August 27, 2008

Due south: I ate caribou but it didn't change me

I am officially "down south" again. I flew out of Yellowknife early this morning and I'm now sitting in the nearly empty Edmonton International Airport trying to kill three hours before my flight to Toronto, eventually en route to Halifax.
Now that my summer internship is over, I'm not as excited to get back to Halifax as I was a few days ago. There's a flight boarding right now to Inuvik and I was briefly tempted to sneak aboard. I'd like to stick around up North for a few more days, if only to see the aurora borealis, which will soon be brilliantly visible in the night sky. Alas, it's not to be.

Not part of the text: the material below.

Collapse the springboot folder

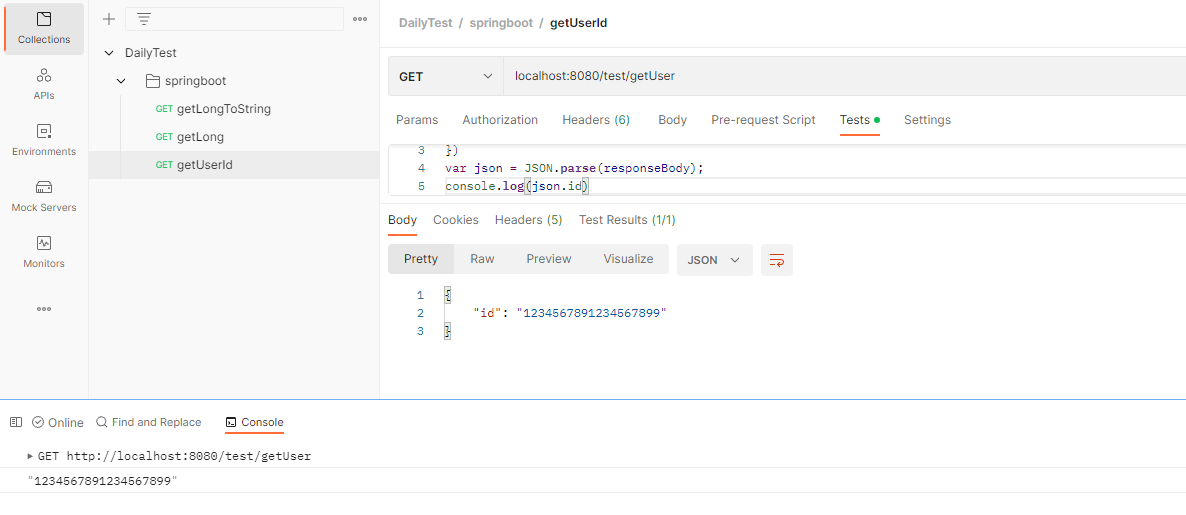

Les and Margita, the Slovakian couple who let me live in their house this summer, told me when they saw me off at the Yellowknife airport that I'm welcome back anytime. They're really sweet and I'm glad I met them. They have so many fascinating stories about emigrating to Canada out of a communist state. I can even get past the fact that they have two cats.
They knew each other growing up in Czechoslovakia and married despite a nearly 20-year age difference. Les lived on the streets of Vancouver and then Montreal before he could bring Margita and their son to Yellowknife, where Les got a job in the gold mines. He taught himself English by reading newspapers and has a kick-ass record collection. He uses hair thickening shampoo for men even though he's bald and turns on Animal Planet for his beloved little dog Sam.
They both work security at the airport and if I'd gotten desperate I could've squeezed tons of story tips out of them but I didn't want to cross the line between trust and exploitation. Margita also works alternating two-week shifts at Ekati's Snap Lake diamond mine, so I didn't see her as much, but they both made me feel at home in a new city and kept me from becoming a squatter in a tent full of honey buckets. I owe them a lot.
As for the internship, the newsroom gave me a modest send-off, complete with a Yellowknifer T-shirt and a "We'll miss you" card signed with several benign comments including: "You're going? Another one bites the dust."
I forgot to see about a reference letter though. Ah well.
I have a feeling I'll be back. Maybe not in the near future but someday.
The North is like a giant, isolated Hotel California.